The Cypher
Press and Maggs
Brothers, London
'A great poet, a really great poet, is the most unpoetical of all
creatures.'
It is now widely, if not quite universally acknowledged that, when
in 1891 Oscar Wilde penned one of his most celebrated and typically
paradoxical aphorisms in The Picture of Dorian Gray, he - already by
this date London's most prominent litterateur - was referring to Enoch
Soames, perhaps of all his contemporaries the most unsung, and certainly
the quintessential figure of the 'Tragic Generation' of the Eighteen-Nineties.
But Soames, more perhaps than any other English man-of-letters, wrote
the poetry he dared not live; his heroic, once-and-for-all decision,
on that dim summer's day, now more than a century ago in June 1897,
was finally and irrevocably to live - or rather, to die - for the poetry
he no longer dared to write.
Whilst we who gathered in the all-pervading,
crepuscular quiet of the vast Reading Room of the British Museum a hundred
years thence put up but a poor show in response to his grandiose sacrifice,
we may salve our consciences and remember that, as Max Beerbohm wrote,
it was always fated to be thus. For Soames, real tragedy was too fine;
his métier, his fate was failure. Soames, we must always remember,
was a man whose terrible lack of judgement, sartorially as in all too
many other aspects of his tragic life, led him, after Heaven knows what
process of deliberation, to choose for his entry into the fiery kingdom
of Hell of all garments a water-proof cape.
And yet, nonetheless, regret we may . . . Had the newspaper library
with its precious store of literary reviews not been transferred to
the forlorn and banished wastes of Colindale. . . Had the tiny handful
of copies of the first edition of this present work not been fatally
delayed at the bindery. . . And when, in that moment of hushed anticipation,
when like the no-more-than half-expected stroke of some ancient clock,
he, the great poet, Soames himself appeared, had one of us - only one
of us - had the courage to approach him... How different things might
have been.
However, such regrets are but crystaline tears which fall upon the preterit
and are bootless; the moment has passed, and Enoch Soames will, in this
world at least, never know the true extent of his influence, or the
real esteem in which his remarkable uvre has come to be held.

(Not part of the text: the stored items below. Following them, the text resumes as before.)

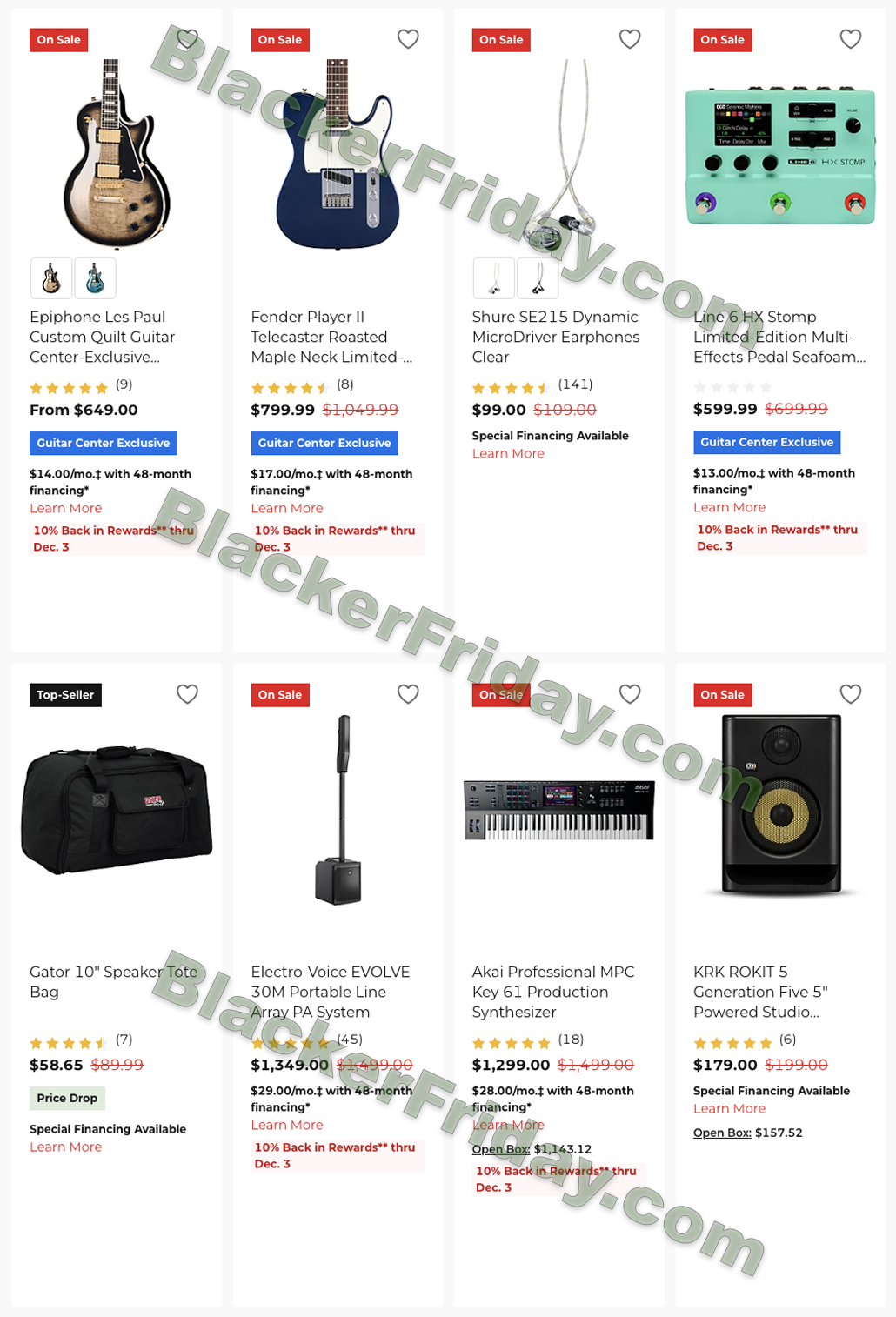Open the Line 6 HX Stomp pedal image
The width and height of the screenshot is (896, 1317).
click(780, 155)
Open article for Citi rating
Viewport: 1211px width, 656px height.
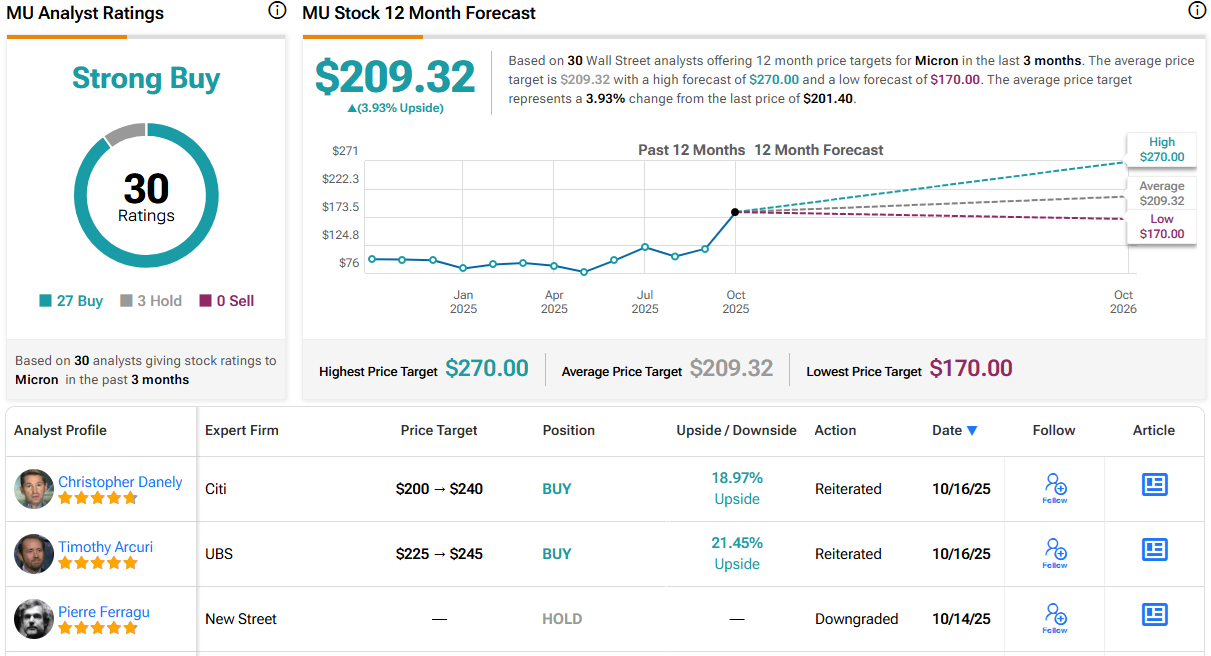[1154, 485]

For those of us who remain, and who care, Enoch Soames: The Critical
Heritage, it is to be hoped, will provide a bridge between the triple
extremes of popularism, arcane scholarship and cultism to which the
poet, his work and his reputation have fallen prey. Here the ordinary
reader, as much as the earnest aficionado and the obsessive bibliomane,
may for himself re-discover anew some of the many facets of this complicated
figure.
Soames students have traditionally been hampered, not only by their
subject's mysterious disappearance, by the inherent unreliability of
witnesses and the extreme paucity of accurate records, but most seriously
by the small number of works our far-from-prolific author left behind.

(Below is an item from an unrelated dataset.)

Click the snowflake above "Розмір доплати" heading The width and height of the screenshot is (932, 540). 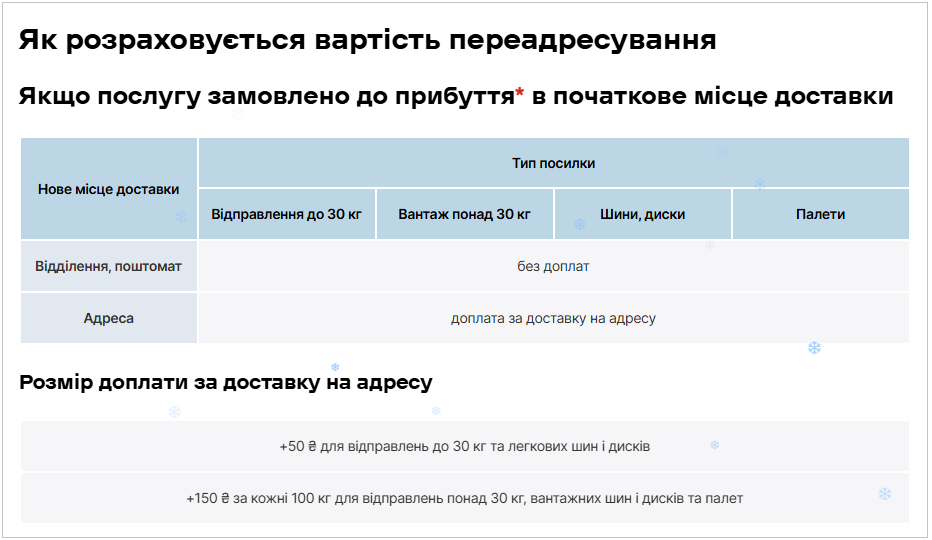point(335,367)
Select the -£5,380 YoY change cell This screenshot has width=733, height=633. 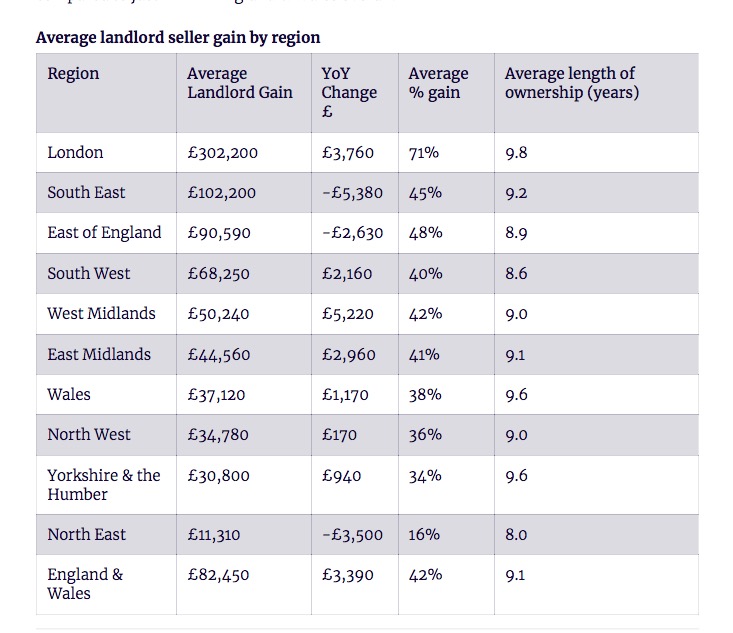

It was as Dr. Johnson had foreseen: 'those authors whose reverence for
the public has hindered them from swelling their works with repetition,
or encumbering them with superfluities, and who, therefore, deserve
the praise and gratitude of posterity, are forgotten, and for the very
reason for which they might expect to be remembered'.
Enoch Soames, despite everything, will not be forgotten. If the critics
of his age, as well as many of our own who are blind to truth and beauty,
have misjudged and undervalued the quality of his work, a great mass
of the common people, both in England and abroad, have held or hold
still in their hearts the memory of this incomparable bard. Indeed,
it has been the truly global appeal of this most neglected of poets
that has proved so surprising ; contributions to this volume of celebration
have come, as so many devotees came to the Reading Room in 1997, from
the four corners of the globe. The size of the crowd which fiocked to
those celebrations to observe the centenary of his tragic and curious
end was unforeseen and unprecedented, their very presence a poignant
reminder of a desire to mark what Baudelaire might have termed that
'last glimmer of heroism in the face of decadence'.
Legion were the articles, programmes and features - in magazines, national
newspapers, and on the television and radio - which, in those hectic
days leading up to the 3rd of June, examined Soames's curious tale.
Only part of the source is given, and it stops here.